Listed in the Big Book of Rock Rules, between Rule #6, “Bottled water is for nine piece indie pop bands with xylophone players and hand clap girls,” and Rule #8, “Bigger doesn’t mean better, it means bigger,” is the all important Rule #7, “When recording a debut disc, err on the side of brevity.” Even if you’re convinced that you’ve completed your masterwork, and it’s sure to garner an eight, or maybe even a nine from Pitchfork, save the extra songs for later. If you survive, or by chance thrive on your debut, then by all means give us 60 minutes more.
Thankfully, Unsparing Sea, didn’t consult the Big Book when they recorded their debut, A Cloud in the Cathedral. At nearly 60 minutes, the songs and their sentiments, are epic and grand, and at times, even recall the lionized work of Jeff Magnum and Neutral Milk Hotel. And instead of finding filler within those 60 minutes, a fear which fuels my skepticism of long, ambitious debuts, I continue to find songs, and moments inside of those songs, that make it even more endearing.
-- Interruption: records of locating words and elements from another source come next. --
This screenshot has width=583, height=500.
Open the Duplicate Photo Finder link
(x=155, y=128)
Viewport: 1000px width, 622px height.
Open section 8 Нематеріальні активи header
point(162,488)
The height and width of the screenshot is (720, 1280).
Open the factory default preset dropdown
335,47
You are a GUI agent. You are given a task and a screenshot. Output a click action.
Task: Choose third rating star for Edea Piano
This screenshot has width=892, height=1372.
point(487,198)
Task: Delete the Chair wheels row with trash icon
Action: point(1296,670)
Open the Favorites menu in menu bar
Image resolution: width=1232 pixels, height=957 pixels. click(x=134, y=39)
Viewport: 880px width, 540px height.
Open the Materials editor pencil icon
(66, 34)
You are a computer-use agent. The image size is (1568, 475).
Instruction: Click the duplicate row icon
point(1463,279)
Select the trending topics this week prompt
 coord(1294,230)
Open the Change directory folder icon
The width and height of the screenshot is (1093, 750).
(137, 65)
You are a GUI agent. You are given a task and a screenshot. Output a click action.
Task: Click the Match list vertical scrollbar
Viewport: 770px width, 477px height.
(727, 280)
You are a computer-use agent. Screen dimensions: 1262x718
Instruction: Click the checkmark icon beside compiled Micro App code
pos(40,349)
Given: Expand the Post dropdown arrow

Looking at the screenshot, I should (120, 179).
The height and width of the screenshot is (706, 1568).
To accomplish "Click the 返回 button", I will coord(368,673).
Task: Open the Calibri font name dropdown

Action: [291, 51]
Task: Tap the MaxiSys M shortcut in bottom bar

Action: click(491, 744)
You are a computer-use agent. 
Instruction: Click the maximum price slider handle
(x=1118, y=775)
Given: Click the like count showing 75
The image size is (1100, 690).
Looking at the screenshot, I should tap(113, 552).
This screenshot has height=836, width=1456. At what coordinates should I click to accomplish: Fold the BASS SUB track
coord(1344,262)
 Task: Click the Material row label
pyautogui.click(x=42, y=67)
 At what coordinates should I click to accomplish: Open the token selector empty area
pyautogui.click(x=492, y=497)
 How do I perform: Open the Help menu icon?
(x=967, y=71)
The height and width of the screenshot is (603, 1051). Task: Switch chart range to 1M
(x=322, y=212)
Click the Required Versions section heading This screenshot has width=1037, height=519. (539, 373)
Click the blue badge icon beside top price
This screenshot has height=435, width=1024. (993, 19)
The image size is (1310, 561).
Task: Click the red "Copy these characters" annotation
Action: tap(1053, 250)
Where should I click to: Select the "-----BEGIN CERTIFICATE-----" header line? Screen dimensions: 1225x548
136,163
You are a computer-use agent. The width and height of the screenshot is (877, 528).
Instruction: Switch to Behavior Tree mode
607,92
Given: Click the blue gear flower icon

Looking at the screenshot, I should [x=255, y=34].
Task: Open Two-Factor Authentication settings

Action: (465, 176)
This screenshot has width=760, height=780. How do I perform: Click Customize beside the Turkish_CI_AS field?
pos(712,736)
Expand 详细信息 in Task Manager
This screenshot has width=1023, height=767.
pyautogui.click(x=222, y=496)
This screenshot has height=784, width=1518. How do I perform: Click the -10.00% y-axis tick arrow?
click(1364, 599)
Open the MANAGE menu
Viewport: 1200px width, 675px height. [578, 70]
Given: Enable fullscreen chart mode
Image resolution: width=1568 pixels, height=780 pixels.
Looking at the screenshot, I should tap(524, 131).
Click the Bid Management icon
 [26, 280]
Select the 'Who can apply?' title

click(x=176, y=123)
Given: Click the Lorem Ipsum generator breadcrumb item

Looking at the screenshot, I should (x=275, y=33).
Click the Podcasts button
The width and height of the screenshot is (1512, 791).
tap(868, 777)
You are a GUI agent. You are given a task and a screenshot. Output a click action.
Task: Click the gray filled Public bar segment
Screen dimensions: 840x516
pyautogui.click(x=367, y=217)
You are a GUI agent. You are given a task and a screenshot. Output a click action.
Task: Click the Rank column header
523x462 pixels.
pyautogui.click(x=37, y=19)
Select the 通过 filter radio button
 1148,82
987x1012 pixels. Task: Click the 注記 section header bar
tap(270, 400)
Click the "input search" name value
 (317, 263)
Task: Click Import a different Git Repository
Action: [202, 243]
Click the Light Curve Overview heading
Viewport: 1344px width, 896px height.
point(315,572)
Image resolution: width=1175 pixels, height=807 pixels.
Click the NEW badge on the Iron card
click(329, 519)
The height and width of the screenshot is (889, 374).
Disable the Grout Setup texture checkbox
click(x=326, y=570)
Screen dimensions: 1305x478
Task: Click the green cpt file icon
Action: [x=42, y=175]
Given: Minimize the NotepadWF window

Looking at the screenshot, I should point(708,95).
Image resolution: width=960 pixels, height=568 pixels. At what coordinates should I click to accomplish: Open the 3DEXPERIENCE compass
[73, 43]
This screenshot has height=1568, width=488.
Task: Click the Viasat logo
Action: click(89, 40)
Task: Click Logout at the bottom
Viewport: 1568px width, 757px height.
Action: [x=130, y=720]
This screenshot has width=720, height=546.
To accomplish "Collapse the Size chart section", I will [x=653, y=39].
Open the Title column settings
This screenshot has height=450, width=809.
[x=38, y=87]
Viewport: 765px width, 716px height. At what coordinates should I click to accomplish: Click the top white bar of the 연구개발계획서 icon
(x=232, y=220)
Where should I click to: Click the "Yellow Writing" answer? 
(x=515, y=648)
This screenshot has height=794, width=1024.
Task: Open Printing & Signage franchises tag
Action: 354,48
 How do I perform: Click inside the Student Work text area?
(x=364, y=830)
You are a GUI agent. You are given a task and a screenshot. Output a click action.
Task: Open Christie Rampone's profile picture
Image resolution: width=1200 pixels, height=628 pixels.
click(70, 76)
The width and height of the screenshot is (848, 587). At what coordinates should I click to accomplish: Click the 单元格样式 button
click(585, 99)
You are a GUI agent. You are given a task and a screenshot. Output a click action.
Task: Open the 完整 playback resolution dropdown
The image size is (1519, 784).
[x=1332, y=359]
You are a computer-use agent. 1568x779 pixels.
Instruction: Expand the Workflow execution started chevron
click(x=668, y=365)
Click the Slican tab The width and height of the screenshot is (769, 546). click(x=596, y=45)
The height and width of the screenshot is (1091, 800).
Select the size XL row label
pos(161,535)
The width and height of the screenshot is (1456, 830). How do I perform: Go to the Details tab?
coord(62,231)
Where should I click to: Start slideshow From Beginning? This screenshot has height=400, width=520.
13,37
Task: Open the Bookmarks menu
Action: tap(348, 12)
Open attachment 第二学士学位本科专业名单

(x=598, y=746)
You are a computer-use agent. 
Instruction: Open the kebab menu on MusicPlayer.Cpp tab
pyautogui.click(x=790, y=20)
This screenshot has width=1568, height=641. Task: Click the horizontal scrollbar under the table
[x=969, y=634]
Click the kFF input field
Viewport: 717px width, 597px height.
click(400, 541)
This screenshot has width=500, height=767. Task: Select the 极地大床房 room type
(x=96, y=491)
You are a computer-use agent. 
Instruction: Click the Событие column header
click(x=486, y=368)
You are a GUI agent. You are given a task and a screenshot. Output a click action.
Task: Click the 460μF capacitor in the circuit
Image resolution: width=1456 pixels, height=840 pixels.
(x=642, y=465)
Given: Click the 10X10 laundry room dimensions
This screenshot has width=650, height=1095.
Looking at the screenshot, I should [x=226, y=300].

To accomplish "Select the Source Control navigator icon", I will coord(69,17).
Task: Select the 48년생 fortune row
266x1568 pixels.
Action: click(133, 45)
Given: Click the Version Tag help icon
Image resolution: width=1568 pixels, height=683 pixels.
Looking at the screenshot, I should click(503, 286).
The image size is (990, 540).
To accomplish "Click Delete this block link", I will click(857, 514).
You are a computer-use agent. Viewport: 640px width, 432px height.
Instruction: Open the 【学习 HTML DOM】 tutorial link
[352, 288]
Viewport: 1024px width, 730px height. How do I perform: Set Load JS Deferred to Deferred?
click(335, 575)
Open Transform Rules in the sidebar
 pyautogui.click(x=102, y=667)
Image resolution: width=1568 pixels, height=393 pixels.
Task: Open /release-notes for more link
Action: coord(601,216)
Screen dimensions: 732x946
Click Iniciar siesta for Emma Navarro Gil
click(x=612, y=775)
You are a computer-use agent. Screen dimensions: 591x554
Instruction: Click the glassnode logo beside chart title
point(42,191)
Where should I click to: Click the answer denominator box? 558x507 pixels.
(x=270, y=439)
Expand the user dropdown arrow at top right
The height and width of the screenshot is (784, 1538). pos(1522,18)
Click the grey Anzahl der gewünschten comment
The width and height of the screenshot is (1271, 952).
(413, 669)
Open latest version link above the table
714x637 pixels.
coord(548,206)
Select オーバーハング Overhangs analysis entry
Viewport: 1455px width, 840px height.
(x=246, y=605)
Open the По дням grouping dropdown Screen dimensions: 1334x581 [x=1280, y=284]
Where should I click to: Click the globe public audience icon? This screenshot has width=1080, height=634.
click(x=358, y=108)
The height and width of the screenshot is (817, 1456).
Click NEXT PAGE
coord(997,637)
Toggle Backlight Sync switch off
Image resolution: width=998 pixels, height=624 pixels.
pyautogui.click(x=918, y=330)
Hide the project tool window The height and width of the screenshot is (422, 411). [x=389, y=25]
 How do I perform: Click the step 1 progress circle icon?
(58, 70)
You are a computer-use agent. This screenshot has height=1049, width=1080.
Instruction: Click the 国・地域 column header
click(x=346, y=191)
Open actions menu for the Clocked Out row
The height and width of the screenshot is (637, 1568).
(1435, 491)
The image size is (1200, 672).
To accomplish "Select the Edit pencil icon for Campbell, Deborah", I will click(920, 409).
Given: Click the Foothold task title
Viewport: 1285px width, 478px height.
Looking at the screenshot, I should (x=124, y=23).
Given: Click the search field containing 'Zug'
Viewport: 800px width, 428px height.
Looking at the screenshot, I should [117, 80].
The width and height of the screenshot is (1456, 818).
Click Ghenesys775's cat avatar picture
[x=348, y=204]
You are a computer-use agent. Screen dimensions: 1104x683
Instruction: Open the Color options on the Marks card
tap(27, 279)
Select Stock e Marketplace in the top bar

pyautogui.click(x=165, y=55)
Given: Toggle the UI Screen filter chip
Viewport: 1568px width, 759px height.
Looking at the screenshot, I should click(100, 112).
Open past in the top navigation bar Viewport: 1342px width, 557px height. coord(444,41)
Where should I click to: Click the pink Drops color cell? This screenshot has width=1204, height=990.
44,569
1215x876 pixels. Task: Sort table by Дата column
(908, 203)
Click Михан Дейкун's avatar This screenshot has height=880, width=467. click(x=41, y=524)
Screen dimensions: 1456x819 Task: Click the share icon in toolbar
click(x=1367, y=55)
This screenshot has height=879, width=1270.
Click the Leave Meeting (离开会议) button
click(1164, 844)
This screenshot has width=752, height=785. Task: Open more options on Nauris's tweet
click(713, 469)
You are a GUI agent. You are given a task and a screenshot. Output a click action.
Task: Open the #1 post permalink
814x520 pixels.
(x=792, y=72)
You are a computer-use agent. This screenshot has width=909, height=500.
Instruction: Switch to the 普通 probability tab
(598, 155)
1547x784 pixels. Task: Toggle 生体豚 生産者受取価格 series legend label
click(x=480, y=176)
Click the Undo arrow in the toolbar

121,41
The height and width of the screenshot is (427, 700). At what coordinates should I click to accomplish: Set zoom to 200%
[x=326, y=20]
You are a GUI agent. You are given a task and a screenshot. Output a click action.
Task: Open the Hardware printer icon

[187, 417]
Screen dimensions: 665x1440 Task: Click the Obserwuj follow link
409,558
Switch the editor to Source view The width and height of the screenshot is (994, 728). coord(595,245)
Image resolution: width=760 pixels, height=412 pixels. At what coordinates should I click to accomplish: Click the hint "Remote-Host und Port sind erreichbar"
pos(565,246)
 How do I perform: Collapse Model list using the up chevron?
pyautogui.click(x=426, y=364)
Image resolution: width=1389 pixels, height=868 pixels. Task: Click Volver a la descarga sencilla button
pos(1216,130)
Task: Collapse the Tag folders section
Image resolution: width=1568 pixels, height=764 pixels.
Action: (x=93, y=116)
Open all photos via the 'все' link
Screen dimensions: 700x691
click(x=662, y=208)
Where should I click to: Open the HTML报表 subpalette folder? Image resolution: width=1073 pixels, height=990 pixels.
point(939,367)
On “Where Serpents Held Esteem,” Unsparing Sea’s JR Bennett returns to his familiar motif of the open waters. Like “God Will Protect the Naive,” where there was comfort and shelter to be found in its steady ebb and flow, the sea again presents itself as a beacon of hope during a time of bewilderment. It opens with an eerie howl slicing through the gentle swing of acoustic guitar and cello, as Bennett surveys the landscape of a desolate California, decimated by the collapse of the coast line. As he sails onward from the shore, he can feel the spite of the fish in the ocean aimed at the entirety of the human race, causing him to lament, “Humans are more foulable than the animals we eat.” You can feel the tension in Bennett’s voice. It wavers as if it’s been roughed from weeks of being subjected to cold, salty winds. Unsurprisingly, when he does find his muse, there is no respite, and he finds no answers, “I met a woman in the water who sang and read my palm/And as we reached the shore she sang my future in a song/ She said, “The body is a vessel and your soul is a seat/ and that the human heart grows heavier with each person you meet.”
MP3: Unsparing Sea – Where Serpents Held Esteem
Please pardon my pun, but Unsparing Sea have started to make some waves on the local scene. In addition to scoring one of my top NE Ohio releases from 07, they were recently named one of the Cleveland Free Times’ 10 Bands to Watch in 2008. Their debut disc, A Cloud in the Cathedral, is out now and is available from the band’s website or myspace.